It turns out that both expressions compile to 18 lines of code (one label +
17 control operations).  The principal difference is that in the first case,
the register argl must be saved and restored, because the value of x is
already computed before the inner multiply is done, whereas in the second
case, argl is not saved, but the env register must be, because in case the
inner expression (first argument to the +) does some arbitrary computation
that changes the env register, it must be restored to allow evaluation of x.
The env register is saved here for the same reasons that the env and unev
registers were saved in problem 3, but not problem 2.

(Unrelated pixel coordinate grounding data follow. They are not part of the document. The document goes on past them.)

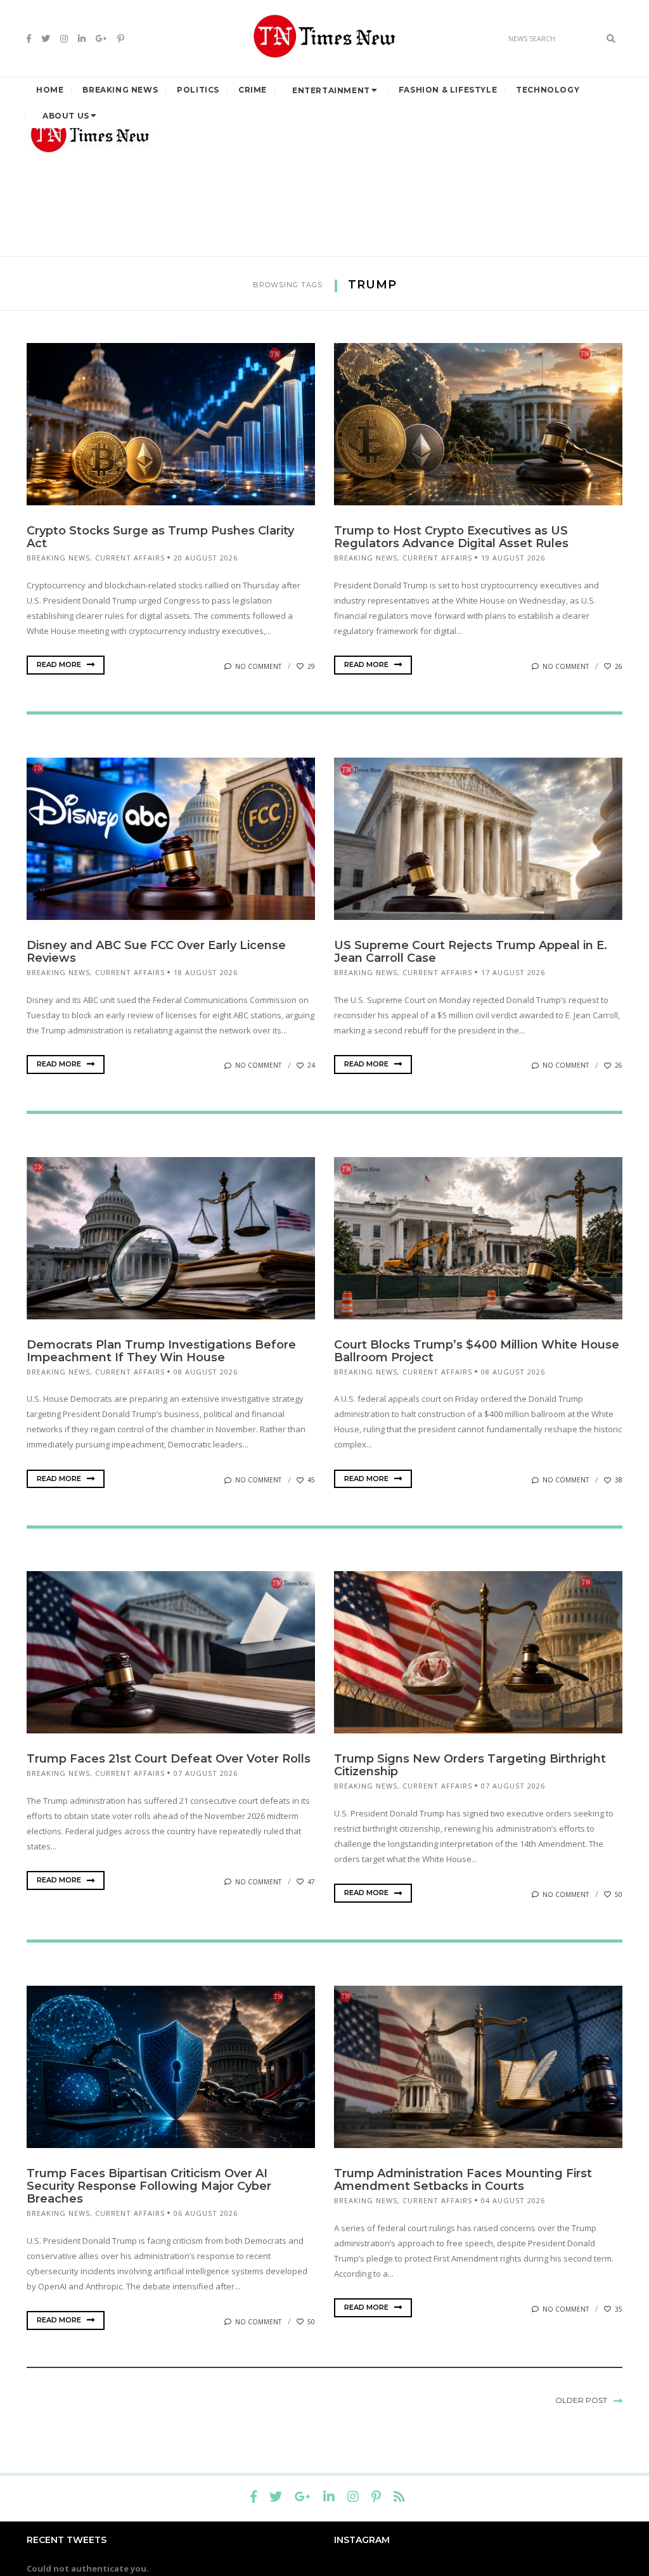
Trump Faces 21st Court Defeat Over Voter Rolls (169, 1759)
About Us (65, 115)
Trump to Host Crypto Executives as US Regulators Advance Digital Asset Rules (451, 537)
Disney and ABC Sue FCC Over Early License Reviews (156, 951)
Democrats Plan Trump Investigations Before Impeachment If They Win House (161, 1351)
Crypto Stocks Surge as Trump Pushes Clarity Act (160, 537)
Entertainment (331, 90)
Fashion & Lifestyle (448, 89)
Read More (60, 664)
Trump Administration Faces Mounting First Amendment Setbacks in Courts (463, 2179)
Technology (547, 89)
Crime (252, 89)
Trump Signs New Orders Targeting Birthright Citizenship (470, 1765)
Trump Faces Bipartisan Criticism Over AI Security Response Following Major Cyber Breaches (149, 2186)
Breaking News (120, 89)
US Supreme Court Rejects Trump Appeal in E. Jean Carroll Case (470, 951)
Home (49, 89)
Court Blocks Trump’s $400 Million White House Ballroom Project (476, 1351)
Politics (198, 89)
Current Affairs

In comparing this difference with the one between f and f1 of problems 2 and
3, note that the compiler does much more optimization than the evaluator
did, but not as much as it could.  In particular, notice that in the case of
(* x (+ y z)) the compiler noticed that it does not have to save and restore
env around the evaluation of x, because it can tell that that evaluation
will not alter env.  In the other case, it saves env, because the evaluation
of the first argument might change env.  In fact, because that argument is
just the application of a primitive arithmetic operator, we know that it
cannot change env, and if the compiler also did, it could generate better
code.



Problem 6.

A summary of experimental runs of the three functions follows:

	cf		cf1		cf-iter
n	push	max	push	max	push	max
0	 7	3	7	3	17	6
1	17	8	17	8	27	6
2	27	13	27	13	37	6
3	37	18	37	18	47	6

The formulas for cf and cf1 are identical, as we might have expected
after considering the results of problem 5:  push(cf) = 7 + (10 * n), and
max(cf) = 3 + (5 * n).  The iterative version has a constant stack depth,
and its number of pushes is 17 + (10 * n).



Problem 7.

Comparing the ratio of run-time and space between the compiled and interpreted
versions of the three functions we have considered (for large n):

		speed-up	space-saving
f		10/40 (0.25)	5/6  (0.83)
f1		10/40 (0.25)	5/8  (0.63)
f-iter  	10/43 (0.23)	6/11 (0.55)

For f, we can also compare performance of both the interpreted and compiled
versions with the hand-coded version of problem 1.

		speed-up	space-saving
		  over		over
		interpreted	interpreted
compiled	0.25		0.83
hand-crafted	0.05		0.33

The speed-up given by the hand-crafted code (a factor of 20) is quite
impressive.  Our simple compiler produces code that is slower by a factor of 5
and less space-efficient by a factor of 3 than the best hand-produced code.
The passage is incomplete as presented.